Saved entries:

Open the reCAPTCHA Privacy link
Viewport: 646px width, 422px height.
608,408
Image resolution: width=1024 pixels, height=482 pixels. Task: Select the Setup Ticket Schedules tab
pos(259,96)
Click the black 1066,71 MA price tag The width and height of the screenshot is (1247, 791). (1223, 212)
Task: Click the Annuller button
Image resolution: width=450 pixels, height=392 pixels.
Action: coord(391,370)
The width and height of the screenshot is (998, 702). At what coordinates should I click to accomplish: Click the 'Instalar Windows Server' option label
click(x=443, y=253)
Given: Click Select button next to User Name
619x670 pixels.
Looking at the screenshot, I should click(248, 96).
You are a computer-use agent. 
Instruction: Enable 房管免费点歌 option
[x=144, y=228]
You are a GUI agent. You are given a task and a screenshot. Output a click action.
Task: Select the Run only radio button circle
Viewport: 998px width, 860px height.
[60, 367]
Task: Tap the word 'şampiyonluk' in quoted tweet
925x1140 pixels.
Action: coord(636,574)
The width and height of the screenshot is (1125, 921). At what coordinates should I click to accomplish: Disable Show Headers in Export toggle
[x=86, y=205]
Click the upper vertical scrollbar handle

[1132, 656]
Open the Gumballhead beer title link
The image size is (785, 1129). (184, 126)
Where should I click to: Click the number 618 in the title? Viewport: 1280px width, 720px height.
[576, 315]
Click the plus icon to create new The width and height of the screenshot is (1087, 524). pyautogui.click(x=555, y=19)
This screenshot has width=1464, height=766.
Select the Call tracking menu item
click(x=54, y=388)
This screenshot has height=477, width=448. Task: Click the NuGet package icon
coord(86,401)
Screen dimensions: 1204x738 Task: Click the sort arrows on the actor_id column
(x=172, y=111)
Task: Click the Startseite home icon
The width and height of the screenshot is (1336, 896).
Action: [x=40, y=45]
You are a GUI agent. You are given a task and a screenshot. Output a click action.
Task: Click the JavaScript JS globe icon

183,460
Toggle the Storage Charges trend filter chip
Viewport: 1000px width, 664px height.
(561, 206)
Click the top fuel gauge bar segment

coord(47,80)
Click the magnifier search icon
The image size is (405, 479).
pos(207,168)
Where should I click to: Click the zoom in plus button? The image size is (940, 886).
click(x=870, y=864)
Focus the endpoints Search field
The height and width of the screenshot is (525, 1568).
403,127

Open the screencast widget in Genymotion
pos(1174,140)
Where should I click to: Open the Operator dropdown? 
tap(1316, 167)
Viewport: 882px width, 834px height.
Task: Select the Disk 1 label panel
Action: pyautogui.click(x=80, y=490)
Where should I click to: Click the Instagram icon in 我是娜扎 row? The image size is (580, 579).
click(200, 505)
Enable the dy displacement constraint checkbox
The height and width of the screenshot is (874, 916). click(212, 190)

• _Your instructions_:
Return the entries exactly through the "Task: Click the Annuller button" line.

• _Written response_:
Open the reCAPTCHA Privacy link
Viewport: 646px width, 422px height.
608,408
Image resolution: width=1024 pixels, height=482 pixels. Task: Select the Setup Ticket Schedules tab
pos(259,96)
Click the black 1066,71 MA price tag The width and height of the screenshot is (1247, 791). (1223, 212)
Task: Click the Annuller button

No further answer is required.